» WHAT IS ASKED
Copy the rows from the first one up to and including the line containing "Lazer Kesim İz Yapmayan Yüksek Bel Paçalı", requests included, and increase every coordinate in the answers by 74.

» EXTRACTED MATERIAL
□ □ □ □ □ □ □

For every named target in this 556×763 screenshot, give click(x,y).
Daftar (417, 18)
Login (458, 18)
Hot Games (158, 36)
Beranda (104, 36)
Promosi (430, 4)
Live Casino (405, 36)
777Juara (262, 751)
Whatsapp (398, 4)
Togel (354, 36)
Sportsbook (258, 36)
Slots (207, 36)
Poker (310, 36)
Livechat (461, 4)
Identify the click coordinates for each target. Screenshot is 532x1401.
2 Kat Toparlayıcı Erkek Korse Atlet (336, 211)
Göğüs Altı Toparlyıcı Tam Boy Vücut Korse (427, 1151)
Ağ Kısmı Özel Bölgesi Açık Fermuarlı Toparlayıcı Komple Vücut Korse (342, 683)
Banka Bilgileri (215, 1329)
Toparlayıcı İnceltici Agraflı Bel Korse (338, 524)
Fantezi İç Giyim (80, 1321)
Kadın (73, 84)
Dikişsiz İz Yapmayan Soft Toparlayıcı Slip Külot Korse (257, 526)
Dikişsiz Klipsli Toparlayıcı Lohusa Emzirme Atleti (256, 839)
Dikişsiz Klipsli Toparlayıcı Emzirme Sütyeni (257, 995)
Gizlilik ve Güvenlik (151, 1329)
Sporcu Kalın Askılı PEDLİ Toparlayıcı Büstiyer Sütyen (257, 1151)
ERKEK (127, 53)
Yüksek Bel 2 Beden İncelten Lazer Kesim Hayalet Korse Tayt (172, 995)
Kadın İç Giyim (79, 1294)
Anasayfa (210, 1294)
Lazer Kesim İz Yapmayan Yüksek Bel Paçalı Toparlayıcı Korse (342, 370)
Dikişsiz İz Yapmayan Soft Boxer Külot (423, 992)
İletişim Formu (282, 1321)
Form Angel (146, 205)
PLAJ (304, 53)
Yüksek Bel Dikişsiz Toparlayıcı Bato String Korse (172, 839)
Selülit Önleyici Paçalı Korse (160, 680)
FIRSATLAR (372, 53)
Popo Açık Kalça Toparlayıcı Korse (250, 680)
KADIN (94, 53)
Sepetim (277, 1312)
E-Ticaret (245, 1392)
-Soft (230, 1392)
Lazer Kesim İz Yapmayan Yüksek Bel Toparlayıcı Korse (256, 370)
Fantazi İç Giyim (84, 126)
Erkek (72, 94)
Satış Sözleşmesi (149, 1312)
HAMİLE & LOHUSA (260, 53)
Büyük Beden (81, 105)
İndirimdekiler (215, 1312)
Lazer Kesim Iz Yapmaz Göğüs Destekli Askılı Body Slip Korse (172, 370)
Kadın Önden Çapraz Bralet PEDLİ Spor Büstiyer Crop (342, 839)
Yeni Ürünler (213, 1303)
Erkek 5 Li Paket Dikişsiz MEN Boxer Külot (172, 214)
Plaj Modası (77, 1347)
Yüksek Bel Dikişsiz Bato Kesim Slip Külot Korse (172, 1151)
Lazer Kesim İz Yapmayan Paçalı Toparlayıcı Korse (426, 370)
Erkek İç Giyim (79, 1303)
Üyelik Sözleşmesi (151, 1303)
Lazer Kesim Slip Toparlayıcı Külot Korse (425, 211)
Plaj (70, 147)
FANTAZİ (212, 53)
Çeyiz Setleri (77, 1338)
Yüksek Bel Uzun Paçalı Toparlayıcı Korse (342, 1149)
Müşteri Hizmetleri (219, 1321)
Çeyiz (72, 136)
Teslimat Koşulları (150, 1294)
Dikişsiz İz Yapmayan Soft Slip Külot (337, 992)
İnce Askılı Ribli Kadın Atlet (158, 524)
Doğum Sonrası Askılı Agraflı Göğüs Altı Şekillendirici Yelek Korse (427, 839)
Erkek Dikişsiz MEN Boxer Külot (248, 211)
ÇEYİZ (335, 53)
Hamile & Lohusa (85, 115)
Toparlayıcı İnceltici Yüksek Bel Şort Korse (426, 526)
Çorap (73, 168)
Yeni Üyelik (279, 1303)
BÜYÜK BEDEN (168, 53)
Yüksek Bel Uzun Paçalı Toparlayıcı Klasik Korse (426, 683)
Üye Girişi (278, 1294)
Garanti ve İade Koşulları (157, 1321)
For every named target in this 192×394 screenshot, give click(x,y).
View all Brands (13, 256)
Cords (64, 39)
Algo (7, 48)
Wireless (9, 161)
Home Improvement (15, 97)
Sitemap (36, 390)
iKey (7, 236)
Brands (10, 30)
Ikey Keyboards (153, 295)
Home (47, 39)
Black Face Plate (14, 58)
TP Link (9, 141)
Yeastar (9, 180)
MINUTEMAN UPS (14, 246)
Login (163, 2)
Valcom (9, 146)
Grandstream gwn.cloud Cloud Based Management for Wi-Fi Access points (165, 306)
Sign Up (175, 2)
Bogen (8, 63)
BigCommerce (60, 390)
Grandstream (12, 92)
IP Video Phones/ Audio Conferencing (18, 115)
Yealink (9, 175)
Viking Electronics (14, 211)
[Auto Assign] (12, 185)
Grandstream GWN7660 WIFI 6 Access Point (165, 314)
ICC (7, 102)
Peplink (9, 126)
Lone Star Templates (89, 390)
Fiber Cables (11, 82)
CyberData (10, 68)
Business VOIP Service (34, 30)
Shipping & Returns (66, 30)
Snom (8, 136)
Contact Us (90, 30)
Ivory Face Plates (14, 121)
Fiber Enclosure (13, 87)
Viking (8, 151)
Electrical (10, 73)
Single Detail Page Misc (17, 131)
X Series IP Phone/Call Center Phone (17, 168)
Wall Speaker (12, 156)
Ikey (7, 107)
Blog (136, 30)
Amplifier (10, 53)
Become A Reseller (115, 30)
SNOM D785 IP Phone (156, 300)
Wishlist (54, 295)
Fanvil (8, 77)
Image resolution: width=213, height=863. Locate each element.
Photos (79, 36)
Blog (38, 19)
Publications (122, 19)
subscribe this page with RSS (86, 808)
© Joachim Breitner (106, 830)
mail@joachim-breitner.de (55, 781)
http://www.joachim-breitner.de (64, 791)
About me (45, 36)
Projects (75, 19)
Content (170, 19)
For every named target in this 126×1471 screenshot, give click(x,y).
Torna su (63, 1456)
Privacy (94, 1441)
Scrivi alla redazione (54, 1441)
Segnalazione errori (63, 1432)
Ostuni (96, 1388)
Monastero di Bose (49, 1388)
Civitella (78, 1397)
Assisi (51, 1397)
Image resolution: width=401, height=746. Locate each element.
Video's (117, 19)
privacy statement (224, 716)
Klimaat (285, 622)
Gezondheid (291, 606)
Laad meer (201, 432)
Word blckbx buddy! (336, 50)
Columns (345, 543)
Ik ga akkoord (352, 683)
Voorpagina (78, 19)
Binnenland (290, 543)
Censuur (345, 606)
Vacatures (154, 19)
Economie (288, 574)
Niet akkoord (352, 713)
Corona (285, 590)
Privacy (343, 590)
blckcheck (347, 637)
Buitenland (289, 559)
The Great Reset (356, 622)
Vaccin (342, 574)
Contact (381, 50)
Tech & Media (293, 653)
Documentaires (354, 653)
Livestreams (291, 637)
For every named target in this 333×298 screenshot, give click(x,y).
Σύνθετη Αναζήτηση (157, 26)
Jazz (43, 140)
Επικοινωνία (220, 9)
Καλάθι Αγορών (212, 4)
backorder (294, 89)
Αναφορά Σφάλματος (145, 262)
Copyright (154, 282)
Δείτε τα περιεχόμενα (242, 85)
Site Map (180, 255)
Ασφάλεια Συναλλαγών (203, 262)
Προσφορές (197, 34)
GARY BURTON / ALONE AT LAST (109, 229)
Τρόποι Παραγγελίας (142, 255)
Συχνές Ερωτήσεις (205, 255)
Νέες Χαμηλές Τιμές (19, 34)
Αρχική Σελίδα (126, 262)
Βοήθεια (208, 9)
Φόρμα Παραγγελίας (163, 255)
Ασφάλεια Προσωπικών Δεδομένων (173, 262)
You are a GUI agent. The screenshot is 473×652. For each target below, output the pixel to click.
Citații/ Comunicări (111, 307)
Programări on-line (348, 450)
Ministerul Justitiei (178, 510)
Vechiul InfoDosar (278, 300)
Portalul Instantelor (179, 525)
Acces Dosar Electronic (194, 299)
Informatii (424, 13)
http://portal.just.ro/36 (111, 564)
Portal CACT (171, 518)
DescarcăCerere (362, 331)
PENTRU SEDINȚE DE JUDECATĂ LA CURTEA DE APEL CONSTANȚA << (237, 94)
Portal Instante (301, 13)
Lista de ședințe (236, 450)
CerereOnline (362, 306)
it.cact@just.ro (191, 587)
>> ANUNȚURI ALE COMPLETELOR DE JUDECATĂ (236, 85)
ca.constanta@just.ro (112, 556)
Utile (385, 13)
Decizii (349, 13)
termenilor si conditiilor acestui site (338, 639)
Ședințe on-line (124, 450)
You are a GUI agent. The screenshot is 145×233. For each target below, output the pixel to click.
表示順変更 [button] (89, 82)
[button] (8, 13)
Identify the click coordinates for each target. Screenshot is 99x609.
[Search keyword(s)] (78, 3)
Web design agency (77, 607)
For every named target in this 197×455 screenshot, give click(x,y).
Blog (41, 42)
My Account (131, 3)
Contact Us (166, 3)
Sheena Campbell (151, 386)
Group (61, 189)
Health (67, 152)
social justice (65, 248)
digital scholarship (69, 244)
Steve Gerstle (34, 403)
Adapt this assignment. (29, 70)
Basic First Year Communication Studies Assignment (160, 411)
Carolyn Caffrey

□ □ □ □ □ □ □

» WRITTEN RESPONSE
For every named target in this 556×763 screenshot, give click(x,y).
Daftar (491, 92)
Login (532, 92)
Hot Games (232, 110)
Beranda (178, 110)
Promosi (504, 78)
Live Casino (479, 110)
777Juara (336, 825)
Whatsapp (472, 78)
Togel (428, 110)
Sportsbook (332, 110)
Slots (281, 110)
Poker (384, 110)
Livechat (535, 78)
Identify the click coordinates for each target. Screenshot is 532x1401.
2 Kat Toparlayıcı Erkek Korse Atlet (410, 285)
Göğüs Altı Toparlyıcı Tam Boy Vücut Korse (501, 1225)
Ağ Kısmı Özel Bölgesi Açık Fermuarlı Toparlayıcı Komple Vücut Korse (416, 757)
Banka Bilgileri (289, 1403)
Toparlayıcı İnceltici Agraflı Bel Korse (412, 598)
Fantezi İç Giyim (154, 1395)
Kadın (147, 158)
Dikişsiz İz Yapmayan Soft Toparlayıcı Slip Külot Korse (331, 600)
Dikişsiz Klipsli Toparlayıcı Lohusa Emzirme Atleti (330, 913)
Dikişsiz Klipsli Toparlayıcı Emzirme Sütyeni (331, 1069)
Gizlilik ve Güvenlik (225, 1403)
Sporcu Kalın Askılı PEDLİ Toparlayıcı Büstiyer Sütyen (331, 1225)
ERKEK (201, 127)
Yüksek Bel 2 Beden İncelten Lazer Kesim Hayalet Korse Tayt (246, 1069)
Kadın İç Giyim (153, 1368)
Anasayfa (284, 1368)
Lazer Kesim İz Yapmayan Yüksek Bel Paçalı Toparlayıcı Korse (416, 444)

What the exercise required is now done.